A 24-year-old man pleaded guilty Friday in federal court in Montgomery, Ala. to participating in a 2009 cross burning with a former member of the Ku Klux Klan.
Thomas Windell Smith of Dothan, Ala. was charged with one count of conspiring “to injure, oppress, threaten, and intimidate African American persons in Alabama” to prevent them from enjoying “the right to occupy a dwelling free from intimidation and interference based on race,” according to court documents.
“This defendant not only committed a federal crime, but committed a contemptible action of hate,” U.S. Attorney George L. Beck Jr. said in a written statement Monday accompanying an announcement of the plea. “I hope this prosecution sends a clear message that these hateful demonstrations will not be tolerated and will be prosecuted to the fullest extent of the law.”
Prosecutors said that on May 8, 2009, Smith and Steven Joshua Dinkle, a “former Exalted Cyclops” of the Ku Klux Klan, burned a cross outside of a predominantly African-American neighborhood in Ozark, Ala.
Dinkle was arrested on Nov. 27 for his alleged role in the cross burning and for allegedly attempting to obstruct the investigation.
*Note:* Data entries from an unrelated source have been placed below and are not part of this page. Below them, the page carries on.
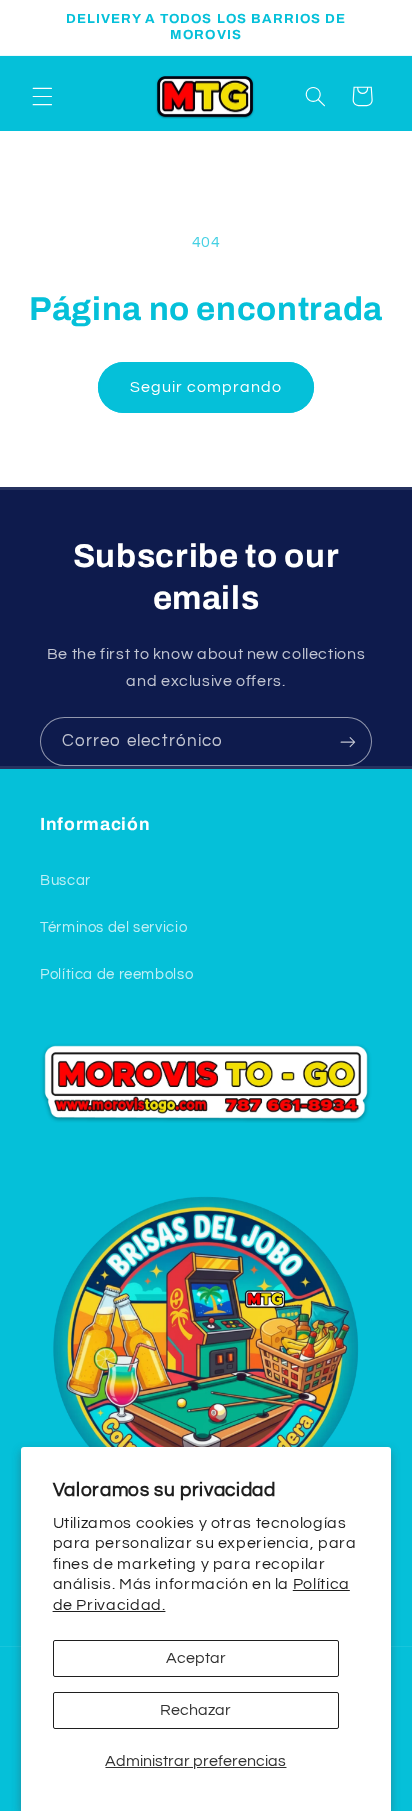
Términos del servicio (113, 927)
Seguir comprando (206, 387)
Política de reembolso (116, 974)
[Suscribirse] (348, 741)
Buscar (65, 880)
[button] (42, 96)
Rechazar (195, 1710)
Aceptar (196, 1658)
Last month, Dinkle’s mother, who prosecutors described as “the former secretary of the KKK chapter” in Ozark was also arrested and charged with committing perjury before the grand jury investigating the cross burning.
Smith faces a maximum of 10 years in prison and a fine of up to $250,000. Prosecutors said Dinkle built the cross, “encouraged” Smith to join him, and lit the cross on fire. Smith allegedly drove himself and Dinkle to the scene with the cross in his truck.
Photo shows a 1995 cross burning in Michigan.